Imaginamos que, ao se comprar uma unidade na planta ou um lote, caso este não venha a ser entregue no prazo contratado, que, ao menos, o comprador terá direito a receber o que pagou, devidamente corrigido e acrescido de multa rescisória diante da evidente culpa da construtora ou da loteadora. É por isso que ao assinar o contrato o comprador não percebe as cláusulas maliciosas que visam impedir que ele tenha acesso ao Poder Judiciário e que estabelecem a arbitragem mediante despesas absurdas, como forma de garantir o lucro da incorporadora, construtora ou loteadora que desaparece com os recursos que deveriam ser aplicados no empreendimento.
Por ter sido criada com o propósito de favorecer a desobstrução da Justiça e tornar mais rápida a solução do conflito, a cláusula que estipula o compromisso arbitral para julgar o conflito decorrente do contrato de compra e venda não desperta desconfiança. Mas, é justamente nessa condição que a má-fé se aproveita para estipular três árbitros em Câmara de Arbitragem em outro estado, distante do local do empreendimento, de maneira a gerar custos tão elevados que acabam favorecendo indevidamente o incorporador, construtor ou loteador inadimplente.
Na prática, as vítimas desses contratos leoninos têm se surpreendido ao constatarem que o procedimento arbitral em determinadas Câmaras de São Paulo, custa entre R$130 mil a R$200mil, sendo inserido no contrato a Câmara Arbitral escolhida “a dedo” pelo construtor. Dessa forma, a vítima que não recebeu a unidade vendida na planta, se vê “forçada” a pagar antes essa despesa para a Câmara Arbitral, além dos gastos com os honorários de seu advogado, passagens aéreas e hospedagem, inclusive das testemunhas, para poder requerer a devolução dos valores retidos indevidamente pela construtora ou loteadora que não concluiu a obra.
Exemplificando, se a unidade hoteleira foi vendida por R$400 mil, não tendo sido entregue em fev/2014, conforme ocorreu com vários hotéis lançados em 2011 para a Copa do Mundo de junho de 2014, como o Site Savassi, em Belo Horizonte, para receber o valor de R$200 mil pago à construtora há seis anos, o comprador pagará R$174.625,00 à Câmara Arbitral Paulista. Se fosse na Caminas em BH, o custo de um árbitro para resolver a questão seria R$15.000,00.

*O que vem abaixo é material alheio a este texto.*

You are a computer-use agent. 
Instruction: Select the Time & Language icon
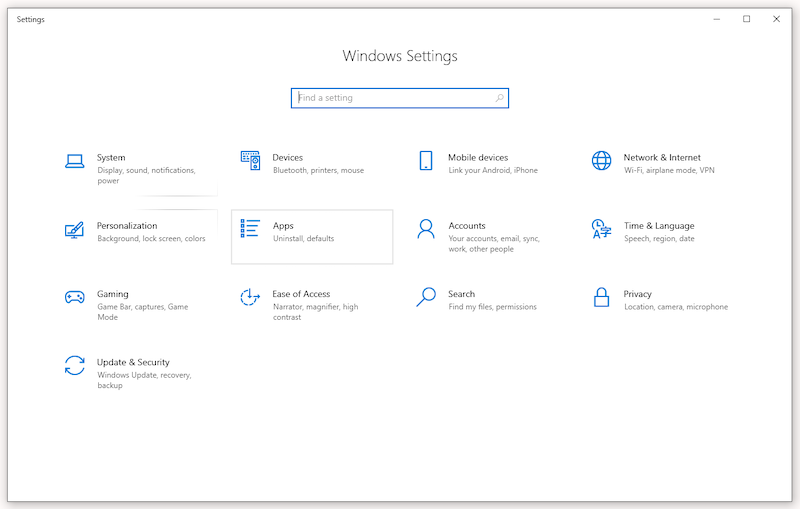pyautogui.click(x=601, y=229)
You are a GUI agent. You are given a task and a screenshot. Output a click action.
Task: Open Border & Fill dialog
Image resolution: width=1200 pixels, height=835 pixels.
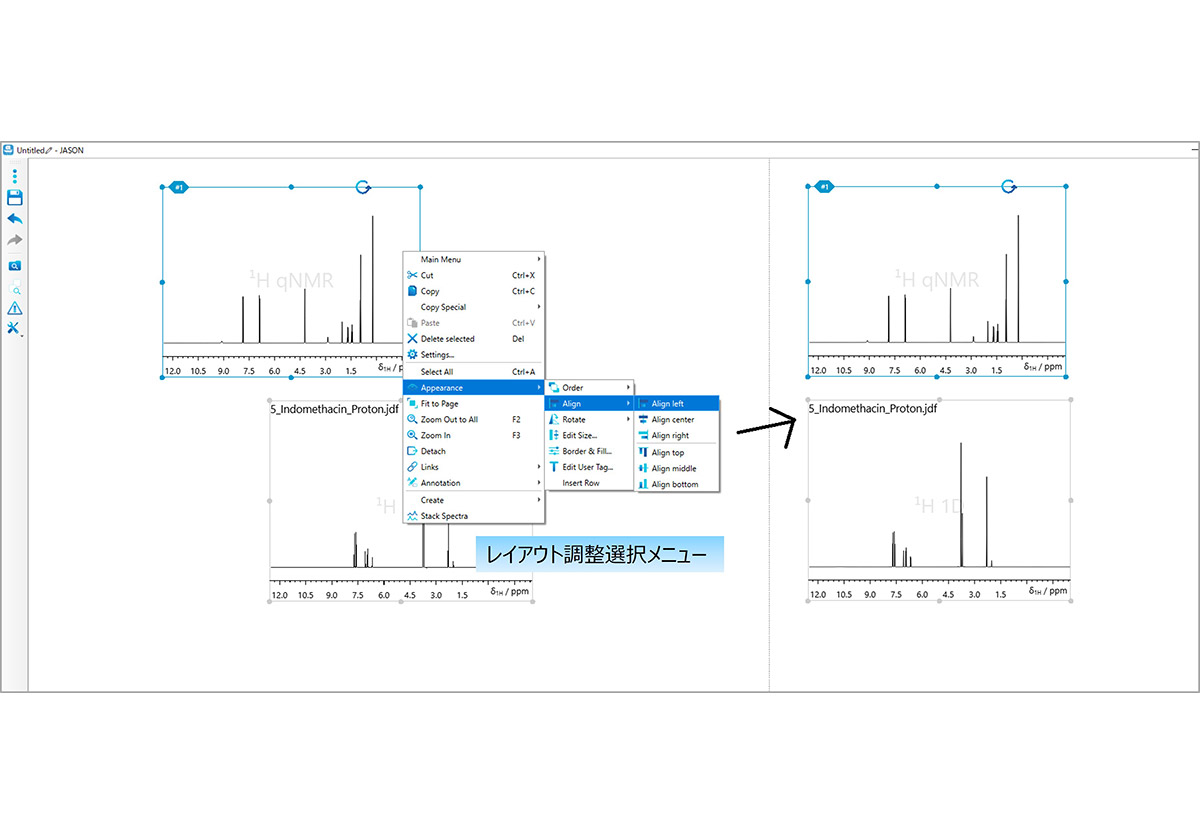[x=586, y=452]
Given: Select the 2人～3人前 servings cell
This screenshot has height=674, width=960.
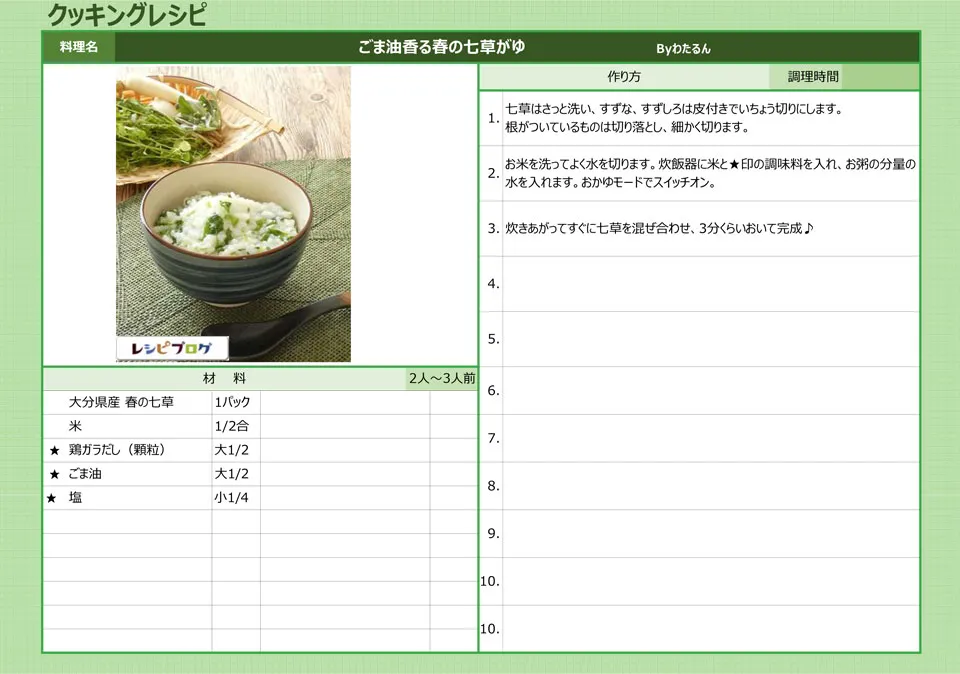Looking at the screenshot, I should click(441, 379).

A jogada consiste em criar uma barreira para garantir o calote da construtora, pois o comprador, ao ser forçado a distribuir o processo na Justiça Comum, é surpreendido com a contestação que alega que o Poder Judiciário é incompetente para julgar a ação de rescisão cumulada com a cobrança dos valores que o construtor insiste em não devolver. O mais incrível é que há magistrado, talvez sobrecarregado com milhares de processos, que não se atenta a esse golpe, pois há caso de decisão judicial que determina que cabe somente a Câmara Arbitral julgar o processo, ignorando que o alto custo de R$170 mil para pagar os três árbitros consiste numa afronta à Constituição por impedir a acesso à Justiça.
Tem ficado claro o propósito dessas construtoras criarem situações para não devolverem o dinheiro, pois em alguns casos o valor angariado para o empreendimento, acaba sendo aplicado em outros negócios, afrontando o patrimônio de afetação que determina que os recursos dos compradores e de empréstimo contraído com o banco devem ser aplicados somente na obra vinculada ao crédito.
CONTRATO DE COMPRA E VENDA PODE SER MEIO DE PRÁTICA CRIMINOSA
Um caso que ensinou o mercado imobiliário a desconfiar do propósito de algumas construtoras, foi amplamente divulgado pela mídia e publicado em 25/01/18, no site do TJMG, sob o título: “TJMG Aplica Medidas Cautelares a Empresários”. Trata-se de um processo criminal (nº 0913141-93.2016.8.13.0024) inédito, que motivou os magistrados a darem ampla divulgação a fim de precaver as pessoas para buscarem assessoria jurídica antes de assinarem contratos.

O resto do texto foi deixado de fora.